Taking all-sky surveys / maps to another 10^n level of visualization …

So much of modern cosmology depends on the discovery of the cosmic microwave background (CMB) radiation in 1965.

Wiki: “Any proposed model of the universe must explain this radiation.”

Since then, advances in the tools to measure and analyze that faint, relic radiation have refined our perspective on cosmic origins. Studying the most subtle fluctuations in the CMB. Evidence of the Big Bang model. A consistency check (challenge) for the Standard Model.

Wiki: List of cosmic microwave background experiments [link]

Supercomputers and simulations to the max. Beyond galactic simulations in this case (below), which uses data from the Planck spacecraft.

Wiki: Planck was a space observatory operated by the European Space Agency (ESA) from 2009 to 2013, which mapped the anisotropies of the cosmic microwave background (CMB) at microwave and infrared frequencies, with high sensitivity and small angular resolution.
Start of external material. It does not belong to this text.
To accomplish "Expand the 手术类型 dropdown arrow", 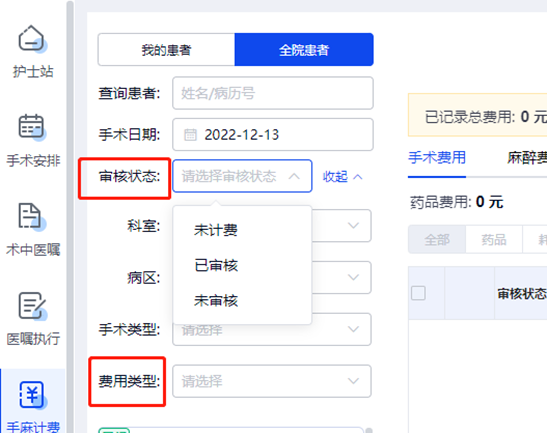I will point(353,329).
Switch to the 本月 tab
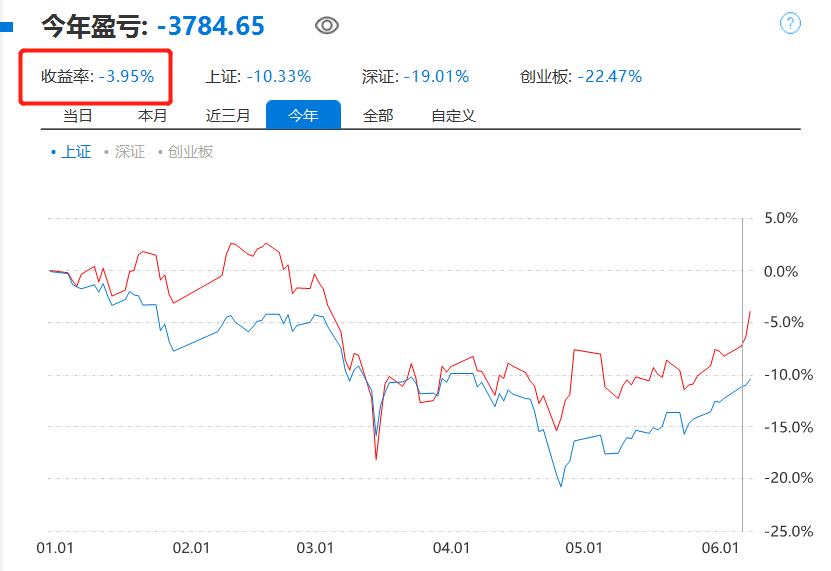831x571 pixels. pos(153,115)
Planck has defined the most precise measurements of several key cosmological parameters, including the average density of ordinary matter and dark matter in the Universe and the age of the universe.

This Phys.org article provides an overview of how Planck’s 2015 data release [link] has been used to simulate a virtual universe. The various derived cosmological parameters [link].

No, not something like the quintillions of worlds (planets) of the No Man’s Sky video game’s procedurally generated universe; but data visualization of large-scale structures. The cosmic shape of dark matter.

Data reduction and analysis of the CMB is complicated – both the physics and math and computation. The chain of dependencies and well-established assumptions in this model are far beyond my ken. Yet, a useful vehicle for exploring some fundamental questions. Communicating the cosmos.

• Phys.org > “Largest virtual universe free for anyone to explore” by Center for Computational Astrophysics (September 10, 2021)

[Article includes YouTube video.]

(quote) Uchuu (meaning “outer space” [universe] in Japanese) is the largest and most realistic simulation of the universe to date. The Uchuu simulation consists of 2.1 trillion particles in a computational cube an unprecedented 9.63 billion light-years to a side.

Uchuu focuses on the large-scale structure of the universe: mysterious halos of dark matter that control not only the formation of galaxies, but also the fate of the entire universe itself. The scale of these structures ranges from the largest galaxy clusters down to the smallest galaxies. Individual stars and planets aren’t resolved, so don’t expect to find any alien civilizations in Uchuu. … Uchuu simulates the evolution of matter over almost the entire 13.8 billion year history of the universe from the Big Bang to the present.

… the research team used high-performance computational techniques to compress information on the formation and evolution of dark matter haloes in the Uchuu simulation into a 100-terabyte catalog. This catalog is now available to everyone on the cloud in an easy to use format

• Skies & Universes > Uchuu Simulations

See also:

• Universe Today > “Researchers Generate an Entire Virtual Universe and Make it Available for Download (if you Have 100 Terabytes of Free Hard Drive Space)

Related posts

Star bright, first light — fingerprint hunt

Age of universe — implications?

Defining a universe — how many constants?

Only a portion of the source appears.